▶ Your objective
Count the lines in the records below that contain the word "bubble", and give only the number.

▶ Available data
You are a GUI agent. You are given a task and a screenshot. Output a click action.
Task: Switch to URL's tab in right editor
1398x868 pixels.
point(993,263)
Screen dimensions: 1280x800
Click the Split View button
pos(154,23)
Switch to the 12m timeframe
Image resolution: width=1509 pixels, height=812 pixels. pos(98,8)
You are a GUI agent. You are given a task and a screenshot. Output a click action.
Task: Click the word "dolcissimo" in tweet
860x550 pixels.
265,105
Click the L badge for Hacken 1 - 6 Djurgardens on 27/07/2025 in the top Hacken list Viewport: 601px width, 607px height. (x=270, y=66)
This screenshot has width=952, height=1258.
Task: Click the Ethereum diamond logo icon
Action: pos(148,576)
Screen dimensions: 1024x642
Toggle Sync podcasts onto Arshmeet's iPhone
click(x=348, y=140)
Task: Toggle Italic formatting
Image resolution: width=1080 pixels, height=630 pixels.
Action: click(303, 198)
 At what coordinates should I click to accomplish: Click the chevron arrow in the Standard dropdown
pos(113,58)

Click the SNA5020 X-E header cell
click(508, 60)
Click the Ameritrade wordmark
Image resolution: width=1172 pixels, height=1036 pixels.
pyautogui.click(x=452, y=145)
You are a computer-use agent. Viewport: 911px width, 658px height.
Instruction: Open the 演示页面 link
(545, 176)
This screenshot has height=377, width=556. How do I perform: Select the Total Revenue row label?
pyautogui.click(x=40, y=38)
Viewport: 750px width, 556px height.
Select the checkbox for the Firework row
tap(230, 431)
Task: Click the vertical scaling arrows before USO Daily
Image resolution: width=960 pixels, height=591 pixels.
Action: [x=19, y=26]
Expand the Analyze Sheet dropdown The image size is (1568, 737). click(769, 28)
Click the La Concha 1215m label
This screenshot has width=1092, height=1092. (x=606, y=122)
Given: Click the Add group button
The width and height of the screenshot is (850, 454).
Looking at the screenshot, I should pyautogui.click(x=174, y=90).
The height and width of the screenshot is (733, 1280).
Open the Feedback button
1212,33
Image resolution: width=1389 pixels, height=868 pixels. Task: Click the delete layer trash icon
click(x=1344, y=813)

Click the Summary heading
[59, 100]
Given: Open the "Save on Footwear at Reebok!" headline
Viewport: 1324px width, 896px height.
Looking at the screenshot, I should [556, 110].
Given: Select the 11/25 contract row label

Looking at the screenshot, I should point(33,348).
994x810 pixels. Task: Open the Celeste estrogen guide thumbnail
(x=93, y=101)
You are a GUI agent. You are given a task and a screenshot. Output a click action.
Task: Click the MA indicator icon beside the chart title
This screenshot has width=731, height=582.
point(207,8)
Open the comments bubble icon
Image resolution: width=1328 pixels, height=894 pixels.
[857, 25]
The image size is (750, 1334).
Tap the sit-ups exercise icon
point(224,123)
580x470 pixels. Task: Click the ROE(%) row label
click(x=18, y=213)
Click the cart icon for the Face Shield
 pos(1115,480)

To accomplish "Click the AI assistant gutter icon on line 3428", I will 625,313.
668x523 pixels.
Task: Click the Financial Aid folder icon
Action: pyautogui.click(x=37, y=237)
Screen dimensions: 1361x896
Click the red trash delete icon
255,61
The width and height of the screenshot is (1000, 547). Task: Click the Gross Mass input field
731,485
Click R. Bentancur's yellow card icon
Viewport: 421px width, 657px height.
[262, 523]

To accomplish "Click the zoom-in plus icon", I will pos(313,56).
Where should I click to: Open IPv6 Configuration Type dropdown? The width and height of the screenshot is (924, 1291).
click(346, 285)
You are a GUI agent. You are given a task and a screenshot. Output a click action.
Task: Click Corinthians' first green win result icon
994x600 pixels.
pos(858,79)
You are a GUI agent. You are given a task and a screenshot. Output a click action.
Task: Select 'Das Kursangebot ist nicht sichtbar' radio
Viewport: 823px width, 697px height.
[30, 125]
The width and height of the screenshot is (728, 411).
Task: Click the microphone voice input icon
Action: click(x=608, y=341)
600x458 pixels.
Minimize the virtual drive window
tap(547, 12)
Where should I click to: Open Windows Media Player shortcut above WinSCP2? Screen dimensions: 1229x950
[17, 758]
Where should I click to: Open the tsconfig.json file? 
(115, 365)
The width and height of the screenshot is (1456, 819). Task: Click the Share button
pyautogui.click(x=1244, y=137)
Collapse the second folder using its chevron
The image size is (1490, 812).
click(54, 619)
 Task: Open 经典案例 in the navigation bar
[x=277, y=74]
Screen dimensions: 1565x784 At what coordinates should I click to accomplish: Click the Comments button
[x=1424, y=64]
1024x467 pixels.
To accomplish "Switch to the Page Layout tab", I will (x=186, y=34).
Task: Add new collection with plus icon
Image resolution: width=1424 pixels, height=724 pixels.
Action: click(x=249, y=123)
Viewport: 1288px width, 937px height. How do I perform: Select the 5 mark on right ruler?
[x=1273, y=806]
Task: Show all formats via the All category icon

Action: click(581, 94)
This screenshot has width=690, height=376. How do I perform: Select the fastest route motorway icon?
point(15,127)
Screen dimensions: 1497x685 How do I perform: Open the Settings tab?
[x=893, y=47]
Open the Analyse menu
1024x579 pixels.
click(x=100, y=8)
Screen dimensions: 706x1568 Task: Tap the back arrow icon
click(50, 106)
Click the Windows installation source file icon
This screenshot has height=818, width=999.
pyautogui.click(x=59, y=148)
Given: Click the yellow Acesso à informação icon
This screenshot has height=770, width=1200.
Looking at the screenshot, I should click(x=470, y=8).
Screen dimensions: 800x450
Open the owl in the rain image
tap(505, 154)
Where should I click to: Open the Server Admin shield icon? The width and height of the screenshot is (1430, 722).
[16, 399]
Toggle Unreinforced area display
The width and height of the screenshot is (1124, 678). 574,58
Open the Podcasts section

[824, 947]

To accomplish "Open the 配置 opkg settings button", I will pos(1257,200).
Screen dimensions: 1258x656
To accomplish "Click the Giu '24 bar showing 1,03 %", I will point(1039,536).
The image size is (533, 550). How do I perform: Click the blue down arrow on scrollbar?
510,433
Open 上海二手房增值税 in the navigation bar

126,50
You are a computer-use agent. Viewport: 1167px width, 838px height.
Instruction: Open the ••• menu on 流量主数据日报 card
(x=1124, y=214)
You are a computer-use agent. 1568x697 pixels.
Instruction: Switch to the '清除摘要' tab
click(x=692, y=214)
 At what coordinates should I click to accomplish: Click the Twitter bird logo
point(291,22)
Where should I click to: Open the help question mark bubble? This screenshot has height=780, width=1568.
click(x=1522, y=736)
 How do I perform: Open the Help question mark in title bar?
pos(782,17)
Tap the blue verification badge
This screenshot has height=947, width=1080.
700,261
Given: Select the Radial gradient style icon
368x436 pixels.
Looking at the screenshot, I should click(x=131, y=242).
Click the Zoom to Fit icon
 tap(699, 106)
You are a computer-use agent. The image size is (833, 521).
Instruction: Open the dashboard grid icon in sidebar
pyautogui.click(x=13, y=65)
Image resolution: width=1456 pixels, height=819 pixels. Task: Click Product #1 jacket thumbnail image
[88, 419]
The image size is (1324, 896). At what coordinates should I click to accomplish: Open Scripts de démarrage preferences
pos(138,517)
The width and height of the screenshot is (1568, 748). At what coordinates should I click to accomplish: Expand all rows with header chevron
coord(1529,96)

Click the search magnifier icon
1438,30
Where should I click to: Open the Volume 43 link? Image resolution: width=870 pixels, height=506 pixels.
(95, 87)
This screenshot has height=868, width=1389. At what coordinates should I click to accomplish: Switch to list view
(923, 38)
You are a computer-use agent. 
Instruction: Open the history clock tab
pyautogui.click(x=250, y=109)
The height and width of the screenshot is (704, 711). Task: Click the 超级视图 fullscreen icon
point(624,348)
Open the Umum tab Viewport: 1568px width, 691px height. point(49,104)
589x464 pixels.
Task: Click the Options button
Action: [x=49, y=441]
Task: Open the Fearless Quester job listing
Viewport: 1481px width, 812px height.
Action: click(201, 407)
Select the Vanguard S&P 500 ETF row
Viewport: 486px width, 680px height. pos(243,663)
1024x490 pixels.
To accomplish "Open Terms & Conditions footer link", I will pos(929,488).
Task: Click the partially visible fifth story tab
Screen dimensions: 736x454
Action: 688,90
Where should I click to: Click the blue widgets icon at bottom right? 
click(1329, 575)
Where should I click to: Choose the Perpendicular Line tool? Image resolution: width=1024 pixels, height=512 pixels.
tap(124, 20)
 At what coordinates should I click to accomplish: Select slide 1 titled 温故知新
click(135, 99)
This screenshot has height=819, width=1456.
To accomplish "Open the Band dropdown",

▶ Answer in full
2